I have a dataframe with 2 columns of interest. Both are full of strings. I also have a dictionary of mapped key value pairs which are also strings. I'm using the dictionary's keys to filter the dataframe by the first column for only those keys that are in dictionary.
The ultimate goal is to then lookup the first column of the dataframe match it to the key in the dictionary and then confirm column 2's value matches the value to the dictionary.
The filtered dataframe on the keys of interest is working as expected, so I'm left with a dataframe of two columns that have only column keys that are present in the dictionary. The filtered down dataframe can be anywhere from a few rows to thousands of rows but the dictionary is static in length.

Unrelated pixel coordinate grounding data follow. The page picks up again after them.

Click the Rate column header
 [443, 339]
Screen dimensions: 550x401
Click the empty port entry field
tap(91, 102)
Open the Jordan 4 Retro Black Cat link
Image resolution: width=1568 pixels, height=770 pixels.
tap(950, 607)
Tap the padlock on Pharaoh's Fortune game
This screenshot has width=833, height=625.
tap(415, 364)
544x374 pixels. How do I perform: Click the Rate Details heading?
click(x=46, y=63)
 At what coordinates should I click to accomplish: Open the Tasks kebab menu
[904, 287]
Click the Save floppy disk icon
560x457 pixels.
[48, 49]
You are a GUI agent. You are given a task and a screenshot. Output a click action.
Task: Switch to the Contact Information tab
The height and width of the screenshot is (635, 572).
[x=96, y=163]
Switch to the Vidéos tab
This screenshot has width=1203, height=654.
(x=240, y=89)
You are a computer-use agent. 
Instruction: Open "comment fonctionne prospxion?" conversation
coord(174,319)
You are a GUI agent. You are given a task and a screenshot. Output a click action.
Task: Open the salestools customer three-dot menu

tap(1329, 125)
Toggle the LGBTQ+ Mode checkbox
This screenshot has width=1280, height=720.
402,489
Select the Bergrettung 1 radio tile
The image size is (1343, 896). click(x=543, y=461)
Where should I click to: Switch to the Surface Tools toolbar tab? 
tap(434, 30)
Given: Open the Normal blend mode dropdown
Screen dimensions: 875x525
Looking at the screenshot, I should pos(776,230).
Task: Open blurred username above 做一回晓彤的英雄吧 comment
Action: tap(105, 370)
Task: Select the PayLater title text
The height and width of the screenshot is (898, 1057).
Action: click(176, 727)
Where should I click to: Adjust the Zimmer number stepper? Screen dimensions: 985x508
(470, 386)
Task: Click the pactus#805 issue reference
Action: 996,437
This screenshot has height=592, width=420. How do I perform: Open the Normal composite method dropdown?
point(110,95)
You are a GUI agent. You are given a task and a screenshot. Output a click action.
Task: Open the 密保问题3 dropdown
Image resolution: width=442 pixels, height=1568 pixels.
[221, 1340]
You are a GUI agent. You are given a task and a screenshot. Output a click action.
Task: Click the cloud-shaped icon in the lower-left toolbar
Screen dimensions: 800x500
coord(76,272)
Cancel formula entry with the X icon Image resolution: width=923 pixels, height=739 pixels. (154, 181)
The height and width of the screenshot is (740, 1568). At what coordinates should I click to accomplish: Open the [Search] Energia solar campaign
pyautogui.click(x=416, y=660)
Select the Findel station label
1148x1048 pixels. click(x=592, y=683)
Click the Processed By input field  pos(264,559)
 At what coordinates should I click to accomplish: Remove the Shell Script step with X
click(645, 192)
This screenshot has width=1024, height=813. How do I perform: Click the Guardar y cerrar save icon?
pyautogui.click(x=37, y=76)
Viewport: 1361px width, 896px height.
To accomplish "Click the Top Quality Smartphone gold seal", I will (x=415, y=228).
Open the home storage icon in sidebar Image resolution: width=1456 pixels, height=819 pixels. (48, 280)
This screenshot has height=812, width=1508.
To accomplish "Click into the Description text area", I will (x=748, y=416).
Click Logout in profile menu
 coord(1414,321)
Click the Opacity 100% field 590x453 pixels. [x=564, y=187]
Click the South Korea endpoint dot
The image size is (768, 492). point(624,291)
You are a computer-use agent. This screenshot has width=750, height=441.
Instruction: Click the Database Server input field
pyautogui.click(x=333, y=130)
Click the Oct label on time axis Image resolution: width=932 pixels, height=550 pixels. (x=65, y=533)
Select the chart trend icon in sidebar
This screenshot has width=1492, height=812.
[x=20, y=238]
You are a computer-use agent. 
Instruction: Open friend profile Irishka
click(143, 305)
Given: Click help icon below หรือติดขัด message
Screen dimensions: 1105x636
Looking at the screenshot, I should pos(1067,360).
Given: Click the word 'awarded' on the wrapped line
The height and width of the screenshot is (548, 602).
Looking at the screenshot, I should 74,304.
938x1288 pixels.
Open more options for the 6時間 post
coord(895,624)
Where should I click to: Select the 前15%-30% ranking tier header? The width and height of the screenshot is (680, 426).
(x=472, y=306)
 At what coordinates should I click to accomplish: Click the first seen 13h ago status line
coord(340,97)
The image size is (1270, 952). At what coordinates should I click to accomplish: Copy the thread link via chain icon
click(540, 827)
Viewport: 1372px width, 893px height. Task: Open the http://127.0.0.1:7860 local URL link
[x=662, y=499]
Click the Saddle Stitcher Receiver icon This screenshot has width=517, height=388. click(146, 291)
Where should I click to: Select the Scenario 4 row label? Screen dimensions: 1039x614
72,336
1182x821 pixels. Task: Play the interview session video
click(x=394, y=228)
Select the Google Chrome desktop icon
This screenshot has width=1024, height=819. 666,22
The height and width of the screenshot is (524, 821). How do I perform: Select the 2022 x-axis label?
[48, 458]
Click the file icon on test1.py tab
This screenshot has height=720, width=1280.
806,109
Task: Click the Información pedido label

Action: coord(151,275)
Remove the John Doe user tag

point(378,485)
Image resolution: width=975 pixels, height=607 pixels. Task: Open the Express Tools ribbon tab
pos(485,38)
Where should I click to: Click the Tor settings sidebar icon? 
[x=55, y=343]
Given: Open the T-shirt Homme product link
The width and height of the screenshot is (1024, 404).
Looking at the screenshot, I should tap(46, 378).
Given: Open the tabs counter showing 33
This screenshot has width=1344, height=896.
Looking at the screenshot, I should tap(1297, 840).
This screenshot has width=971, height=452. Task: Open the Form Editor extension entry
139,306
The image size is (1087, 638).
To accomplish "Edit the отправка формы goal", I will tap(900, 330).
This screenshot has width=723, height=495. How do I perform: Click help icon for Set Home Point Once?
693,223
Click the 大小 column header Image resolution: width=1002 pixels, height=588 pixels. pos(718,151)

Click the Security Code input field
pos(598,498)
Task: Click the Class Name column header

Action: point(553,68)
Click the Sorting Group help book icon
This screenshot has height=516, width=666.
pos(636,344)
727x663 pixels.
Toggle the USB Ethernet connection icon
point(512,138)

A final output should be a dataframe whose contents show rows of the filtered dataframe where the values of the second column don't match the values of the dictionary.
pairs = {'red': 'apple', 'blue': 'blueberry', 'yellow':'banana'}
filtered_data = {'Color':['red', 'blue'], 'Fruit':['appl','blueberry']}
filtered_df = pd.DataFrame(filtered_data)
#so the filtered_df would resemble
Color Fruit
red appl
blue blueberry
for row in filtered_df.iterrows():
for k,v in pairs.items():
#Here's where I'd like to check the value of column 1, find it in the dict then if the
#values dont match between col 2 in the df and the dict, append the mismatched row to a
#new df.
if row['Color'] == k:
new_df.append(row).where(row['Fruit'] != v)
I'm sure I need an index with the row in the first for loop but I'm not sure how to format the rest of the nested loop structure.
Ideally, when I export my new_df
dataframe in this scenario it would have 1 row with the Color column of red and the Fruit column of appl since it doesn't match the dictionary similar to the below.
Color Fruit
red appl
df[df['Color'].map(pairs) != df['Fruit']]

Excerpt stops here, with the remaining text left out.